Hundreds of dead sharks and fish, apparently the marine equivalent of a forgotten grocery bag, have washed up on two Welsh beaches, leaving dog walkers with more than just poop bags to deal with.

On Saturday, a full net of dogfish - also known as catsharks, because apparently even sharks can't escape identity crises - was discovered on Carmarthenshire's Cefn Sidan beach. This followed a similar find a few days earlier on Saundersfoot beach in neighbouring Pembrokeshire, where hundreds of dead sharks and fish had already made an unscheduled appearance.

Cliff Benson, a local conservationist and founder of Sea Trust Wales, told the Western Telegraph that smaller-scale incidents are not uncommon in the area. "We quite often see dogfish or catsharks seemingly intent on suicide and beaching themselves, though nobody seems to know why," he said, sounding less concerned than one might expect about mass piscine self-harm. "However, this is on a different scale and looks like they might have been caught by some fishing boat that was hoping to catch more commercial species and thrown overboard dead. Another possibility is it's a case of some marine pollution event, but you would expect several species to fall victim, not just dogfish."
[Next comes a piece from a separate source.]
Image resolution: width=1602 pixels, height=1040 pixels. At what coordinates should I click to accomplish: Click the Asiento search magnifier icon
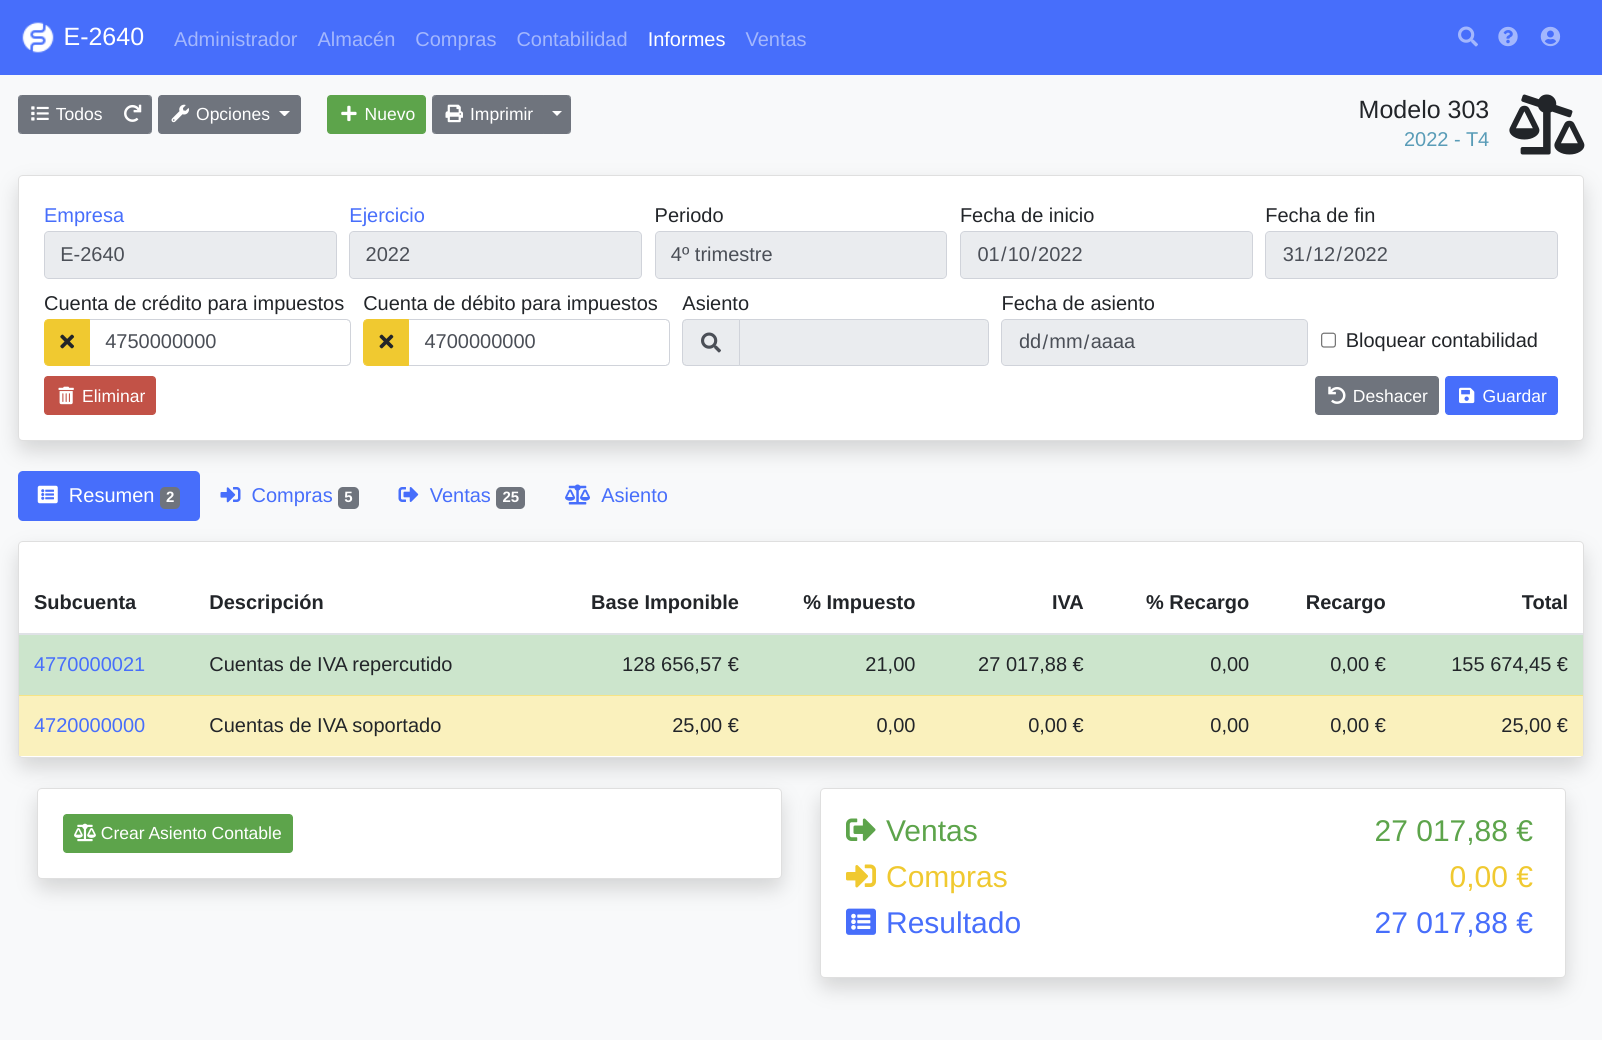[711, 342]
The World Wildlife Fund describes "ghost nets" - abandoned, lost, or discarded fishing nets - as the ocean's version of a booby trap that keeps killing long after its owners have moved on. A single abandoned net is estimated to kill an average of 500,000 marine invertebrates, 1,700 fish, and four seabirds. The Ocean Conservancy calls such nets the single most harmful form of marine debris, which is saying something in an ocean full of plastic bags and microbeads. As much as 1 million tonnes of ghost gear is thought to enter the oceans each year, because apparently we can't even lose things responsibly.

Last week's finds are not the first time Welsh beaches have played host to dead sharks. A few dozen dogfish turned up on Prestatyn beach in 2023, and hundreds more graced Cold Knap beach in Barry in 2021, some still accessorized with hooks and tackle. Dozens of dogfish also made a cameo at Burry Port in 2019, when a fisheries scientist suggested the culprit was bottom trawling - a fishing method that is to the seafloor what a bulldozer is to a garden.